フランキンセンス(乳香) Boswellia
carterii
キリストが生まれたとき、東方の三賢人がイエス誕生の馬屋で、神の子にもっとも価値あるものがふさわしいと考え、黄金とフランキンセンス(乳香)
とミルラ(没薬)を捧げました。黄金は『偉大な商人』の象徴であり、没薬は『偉大な医者』の象徴、フランキンセンス(乳香)は『偉大な預言者』の象徴であったので、三賢人は、キリストがどれを好むかを試したそうです。もちろんキリストはフランキンセンス(乳香)を選んだということです。

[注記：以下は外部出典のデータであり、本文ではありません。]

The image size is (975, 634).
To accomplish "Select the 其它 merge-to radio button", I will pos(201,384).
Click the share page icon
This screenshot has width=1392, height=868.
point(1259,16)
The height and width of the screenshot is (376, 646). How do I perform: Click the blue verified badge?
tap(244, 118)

フランキンセンス(乳香)は、古代から現代まで宗教的な儀式には欠かせないもので、エジプトでは、太陽神ラーに捧げるため毎朝焚かれる香りでした。また古代は、病気は悪霊が取り付いて起こるものとされていたた
め、乳香で病人を燻蒸して、その人に取り付いている悪霊を祓うのにも使われました。
アッシリア人は、彼らのバール神の祭りに60トン近くの乳香を捧げ、ヘロデ王の弔いには、5000人の奴隷が乳香の桶をかついで、柩に従ったそうです。またローマ皇帝ネロは、妻の葬儀に際し、アラビアから1年分を買い取り、全部焚いて弔ったそうです。

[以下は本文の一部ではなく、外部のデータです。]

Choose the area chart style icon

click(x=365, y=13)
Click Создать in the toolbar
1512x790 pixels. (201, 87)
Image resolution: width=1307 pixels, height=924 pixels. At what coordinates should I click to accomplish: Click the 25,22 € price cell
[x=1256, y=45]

また、今でもアルプス地方では、クリスマスと新年の間の十二夜に徘徊する悪魔を祓うために、聖なる香りとして、ジュニパー、セージ、モミなどを家や家畜小屋で焚くそうです。現在もカトリック教会のミサや儀式では焚く習慣が残っています。
フランキンセンスのエッセンシャルオイルは、ウッディーでかすかにレモンに近い染み透るような芳香を含んでいます。古くから祭壇や寺院で薫香としても使われてきた香りで、雑念を追い払って心を安らかに鎮めたいときに役立ってくれます。

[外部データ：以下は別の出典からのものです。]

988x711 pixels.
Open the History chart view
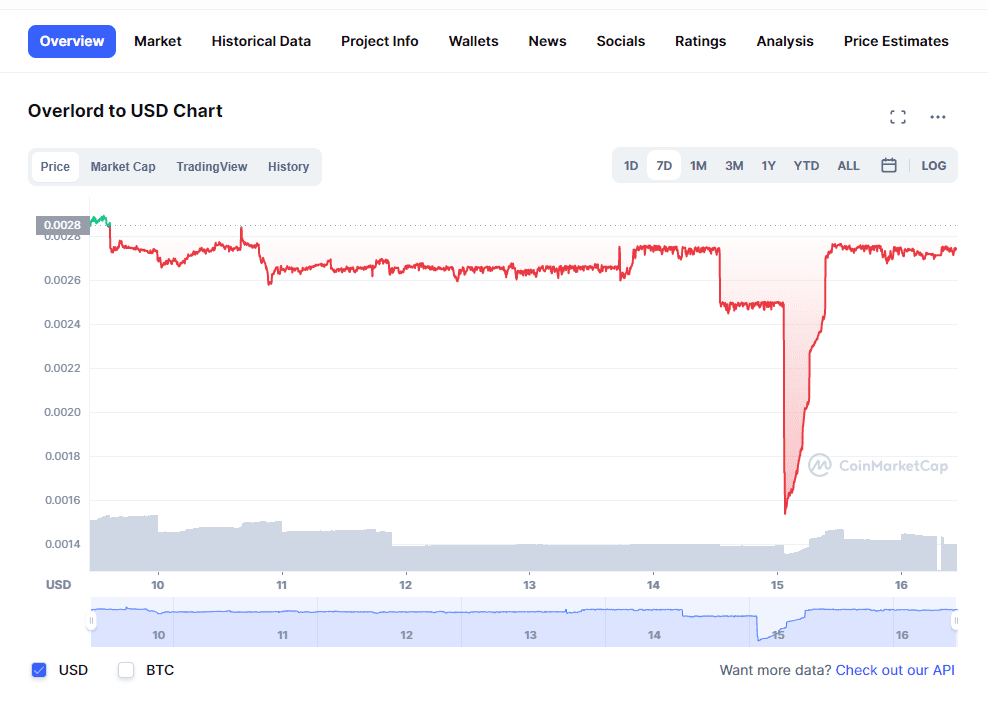click(288, 166)

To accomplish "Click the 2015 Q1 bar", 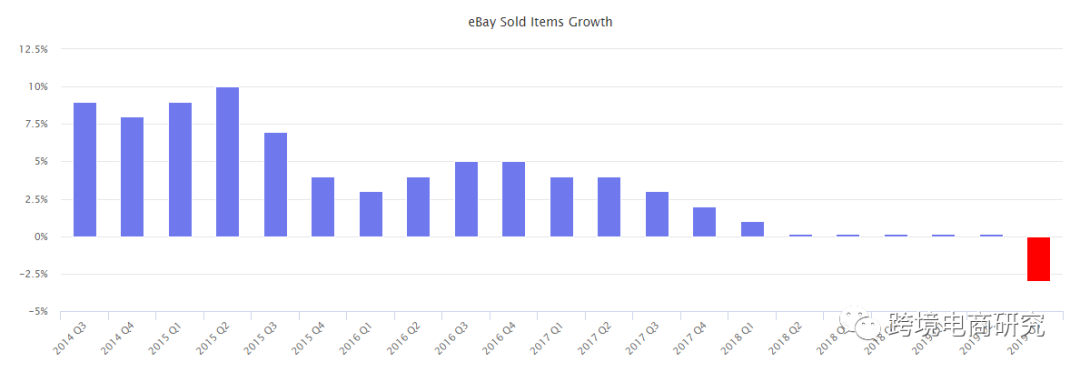I will 180,169.
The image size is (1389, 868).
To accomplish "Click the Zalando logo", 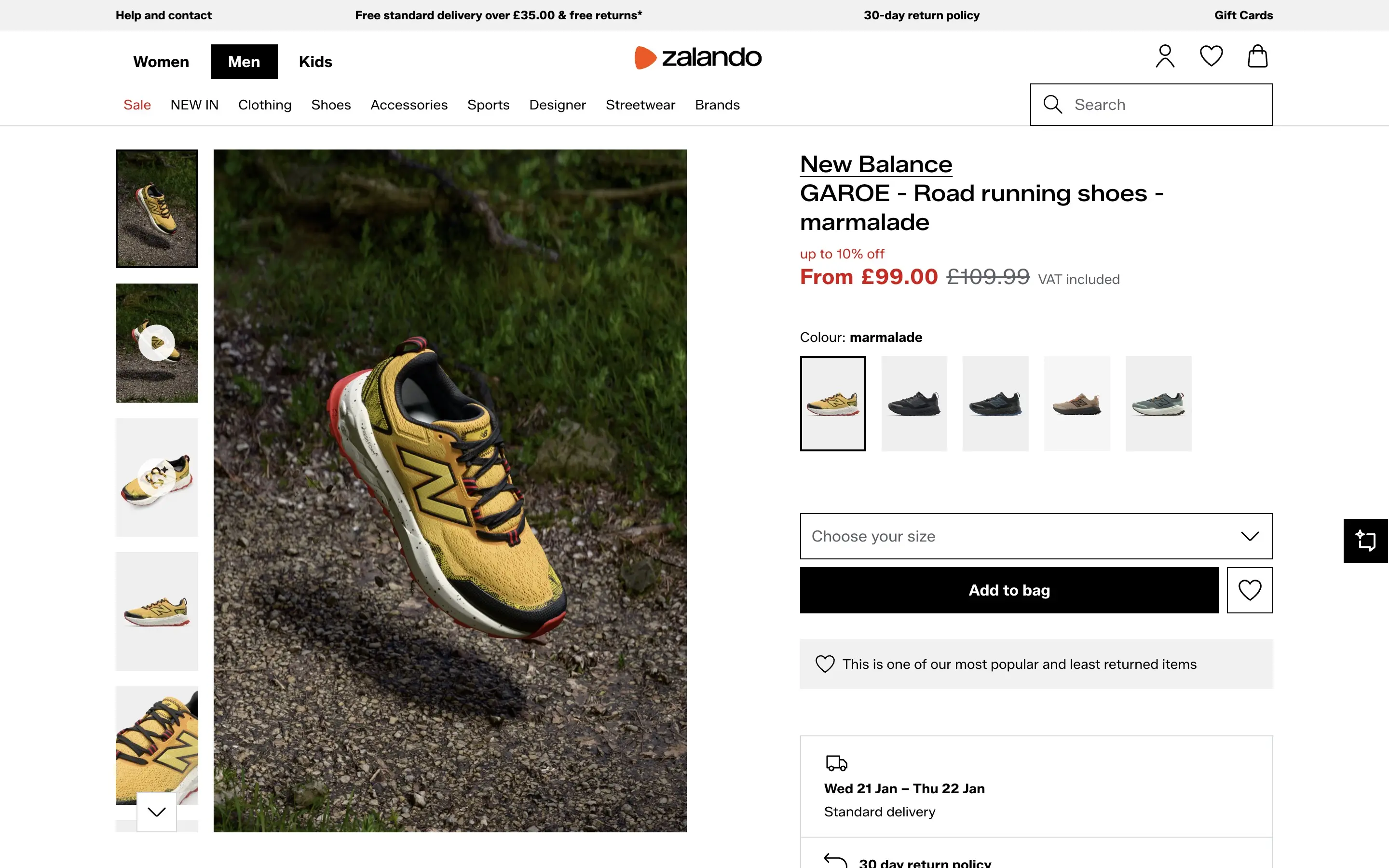I will click(698, 57).
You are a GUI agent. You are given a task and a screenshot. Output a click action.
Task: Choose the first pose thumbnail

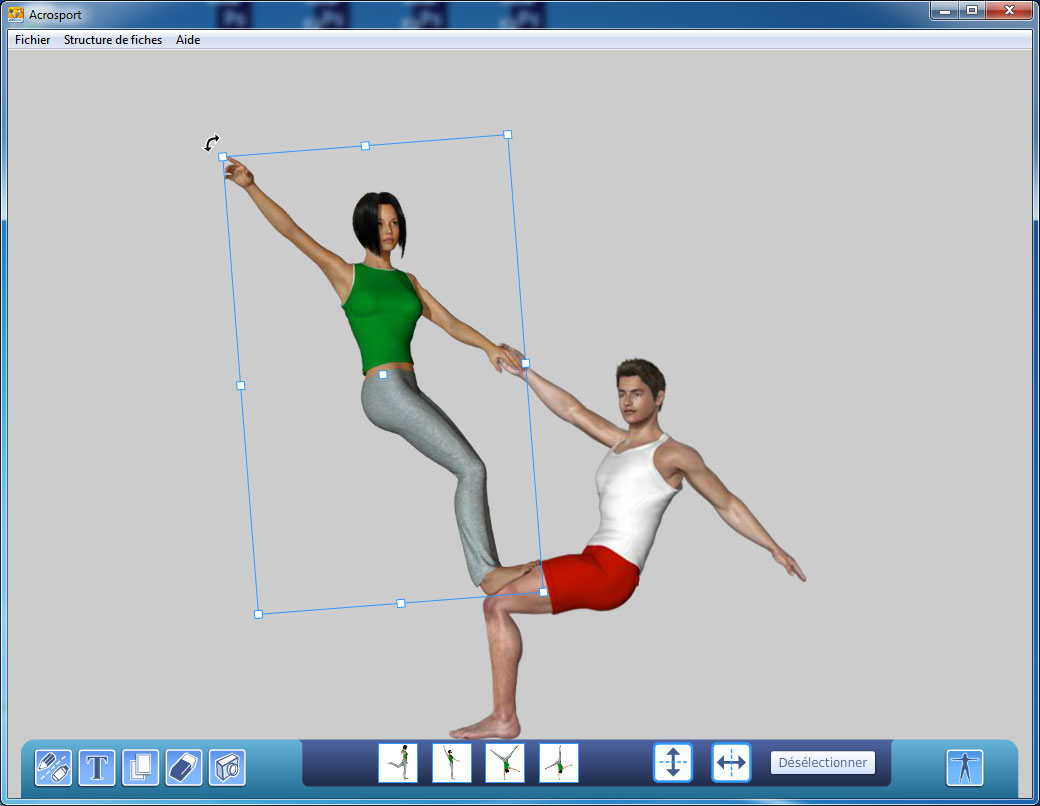tap(398, 763)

フランキンセンスの香りには呼吸を深くゆっくりさせる働きがあると考えられています。このことは、フランキンセンスが瞑想の薫香に古くから利用されてきた理由の一つでもあります。ストレスを感じると人間の呼吸は浅く小刻みになります。フランキンセンスの香りを深く吸い込むと、呼吸がゆっくりと穏やかになり、心を深く落ち着けることができます。過去のいやな思い出を断ち切りたい時にも助けになってくれるエッセンシャルオイルとされ、アロマバスや吸入、芳香浴のほかマッサージでの使用もおすすめです。
スキンケア用としても人気があり、アロマテラピーでは特に老化肌に対するマッサージに最も良く使用されるエッセンシャルオイルの一つです。特にネロリとのブレンドは非常に高い相乗効果が得られるといわれています。身体面においては、サイプレスと並んでせきや喉の痛みなどに対して使われるエッセンシャルオイルです。吸入のほか、アロマバスやマッサージなどで利用されます。
サンダルウッドと同じように、年月を経るに従って香りと質が向上する数少ないエッセンシャルオイルの一つです。